Passage to read
# # # # # # #

After my first post Andrew Wooster made few really good tweets in response. 140 characters is enough space for two people who understand the issues involved to say a few things, but for anyone who is not familiar with the details those tweets probably don make a great deal of sense. What Andrew brought up really deserves a good explanation, unfortunately you are going to have to settle for mine.
How do filesystems work?
Well, filesystems are very complicated things, and they differ quite a bit, but the basic notion is that they track two things. The first thing they track is data, which is organized into files. That is what users tend to care about. The other thing they track is metadata, which is "data about data." Some metadata has meaning to the user (the time the file was written, the name of the file, the location of the file in the directory structure), and some of it has no direct meaning to the user (the blocks on the disk the file is stored in, checksums about the data, etc). What kind of metadata a filesystem stores is an interesting topic, but it irrelevant to the issue of disk consistency. Arstechnica discusses metadata in detail in their history of filesystems article.
So lets imagine a have a file, and in the middle of it we want to change one letter. You simple read that block off the disk, modify it, and write it back out. Its simple, and there is not much opportunity for something to go wrong. Now lets imagine a slightly more complicated scenario, where we want to add some more data, which extends the length of the file. To do that we will need to find some extra free space, update the meta data to point the file to that space, write the new data to that space, and indicate the blocks holding the old data are free, in whatever structures the filesystem uses to track free space.
Careful observers probably already see what is coming bu....
System Crash!!!
Okay, so I just rebooted, and when I came back this file was totally garbled. Lets figure out what happened. I hit save, and the file system found some free space, updated the metadata, but before I had written the new data out to that spot the system crashed. When it rebooted it read the disk metadata which pointed to the new blocks, which still contained whatever garbage they used to contain. That is totally unacceptable, but there is a solution. If the filesystem does things in a specific order everything is much safer:
- Find free space
- Write new data to free space
- Change metadata to point to new data
- Mark old data as free
If we always do it in that order the filesystem will always point to valid data. It might be the old data or the new data (depending on when the crash happens). There is also a chance we might accidentally leave unused blocks marked as used, but that is completely acceptable since it just means that we lose a little bit of space that we can recover through a normal disk scan later.
The above process is more simpler than what is done on real filesystems for various reasons, but is essentially the way that traditional UNIX filesystems worked. If you want a good explanation of the gory details Marshall Kirk McKusick goes into it great detail in his books and lectures.
Okay, so if that is how things work, why can't I disconnect my USB drive whenever I want?
That is not how it works now, that is how it worked 25 years ago.It did not even work quite like that back then, but it was close enough that it is not worth getting into the minutiae that are historical footnotes. So why doesn't it work that way any more? In short, it doesn't work that way because hard disks are slow
But my HD does 90MB/s!
Here is a dirty little secret. Those hard drives only do 90MB/sin scenarios that are not particularly relevant most users. Specifically, that number is attained by doing sequential 128KB IO requests on the exterior track of the drive. So lets do some math
- 90 MB/s * 1024 KB/1MB = 92160 KB/s
- 92160 KB/s / (128KB/1IO) == 720 IO/s
So your drive is doing 720 IOs per second (IOPS). The thing is a128K IO takes the same amount of time as a 512 byte IO. So if we look at those above steps, 1 is at least a single metadata read, 2 is our data getting written, and 3 and 4 are each at least a single metadata write. So for each one of those 128KB writes the user is doing, there are at a minimum 3 other IOs going on behind their back to keep track of information. If we do the 4 step commit process described above that means your 90MB/s drive is going to top out 22.5MB/s.

# # # # # # #

Material provided
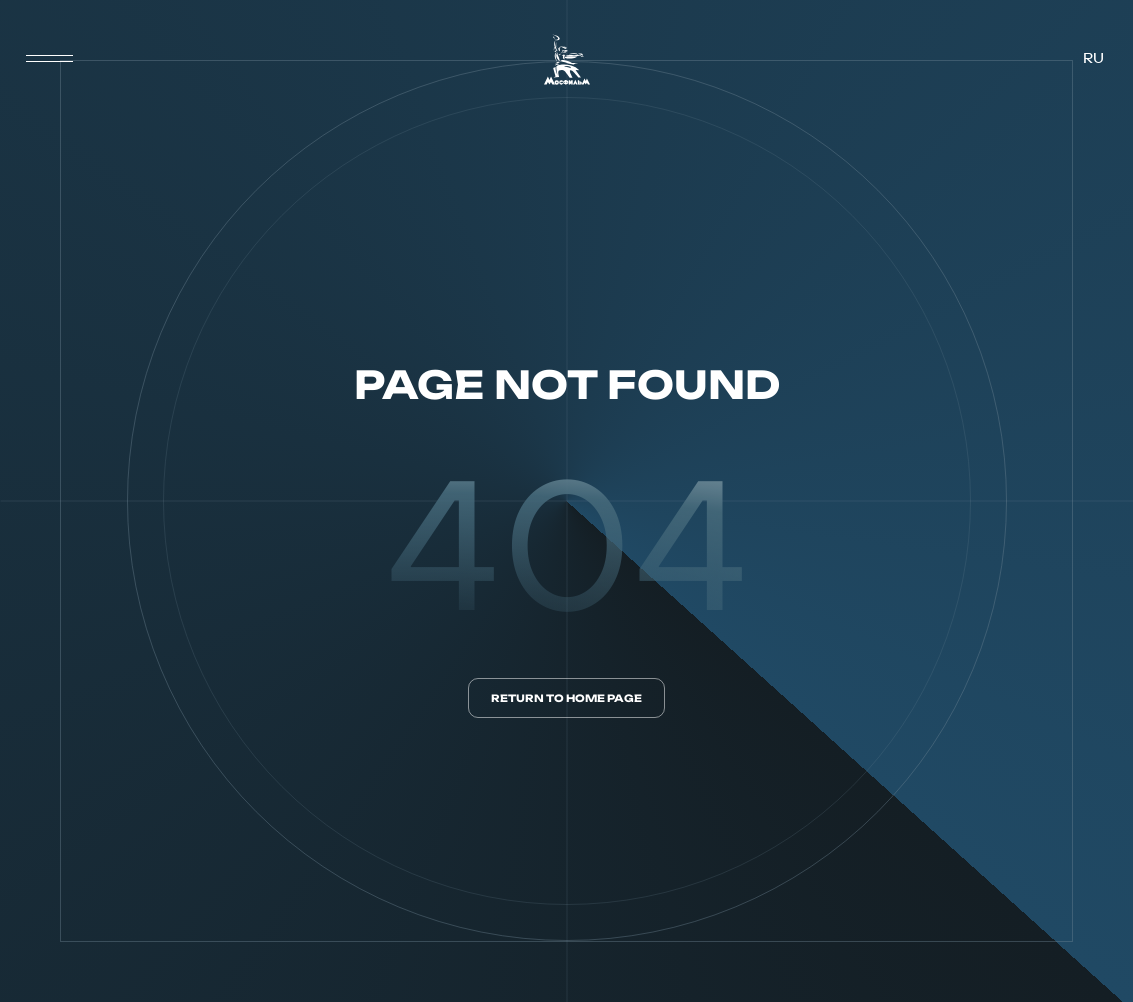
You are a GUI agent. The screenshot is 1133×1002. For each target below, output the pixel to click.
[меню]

# # # # # # #

Task prompt
Give, in order, the steps that the filesystem article says keep the filesystem pointing to valid data after a crash. Nothing in the listing is used here.

Task solution
1. Find free space
2. Write new data to free space
3. Change metadata to point to new data
4. Mark old data as free